Marina Gall, Val Williams, Joe Webb, Sandra Dowling

Ensemble music-making can be a practice that excludes many people. That applies maybe particularly to classical music-making, which depends on having an instrument, music lessons, and technical skills.  Without access to a musical instrument suited to their personal needs, many children and young adults with disabilities are excluded from engaging in ensemble work.  Therefore ‘Getting Things Changed’ was keen to collect data which focused on a new approach to ensemble music-making in special schools, Open Orchestras which has been devised by the directors of  ‘OpenUp Music’. The use of a new technological instrument – the Clarion –  is central to this programme. It can be played on an iPad, using a Satnav (in which a small sensor is placed on the part of the body that the students can move, and which triggers notes on a laptop computer screen) or using Eyegaze. This newly-designed instrument can be adapted to suit most students’ physical needs. The Open Orchestras programme also offers new musical repertoire for these ensembles.

This project thus allowed us to take a close look at interactions with 10 young people, aged between 14-21, who had a range of profound and complex physical as well as learning disabilities. The groups included six young men and four women, with two from black or minority ethnic groups (BAME). The central research questions focused on ‘How can everyday decision making be facilitated in people with profound and multiple learning disabilities (PMLD)?’  We were also interested to learn more about Open Orchestras, as a creative practice which arguably has changed the face of music making for disabled young people, to conceptualise how change can be made in social practices more generally. 

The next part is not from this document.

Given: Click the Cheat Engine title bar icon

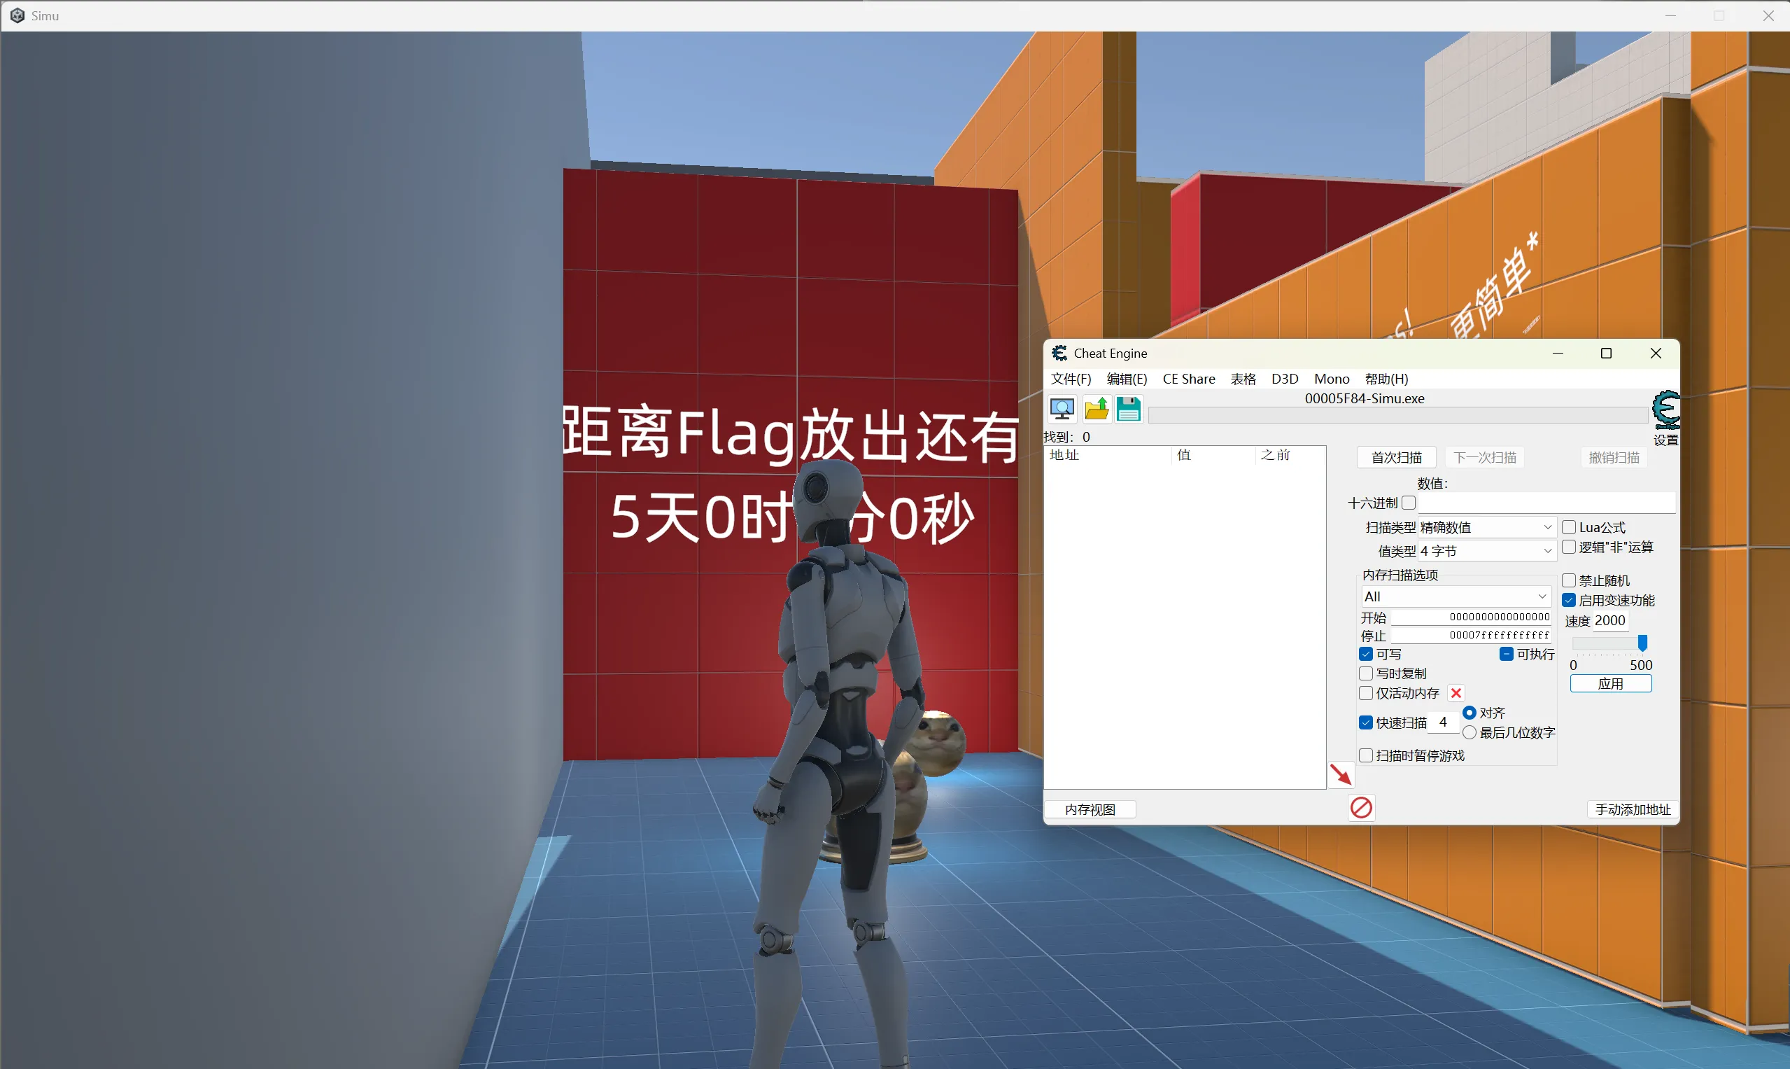Looking at the screenshot, I should (x=1059, y=353).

Our data consisted of videos of 22 hours of naturally occurring Open Orchestras music sessions and a concert, in two special schools for students with profound and/or complex learning disabilities. Ethnographic notes were taken during the sessions themselves, and footage was afterwards taken back to five staff and one young adult musician. Interviews were also carried out with seven other significant staff members including speech therapists and one head teacher, and with a director of OpenUp Music and the head of the local Music Education Hub. While a Conversation Analysis (CA) approach was used to explore small extracts of interactions which included the young people, we also used a broader ethnographic approach.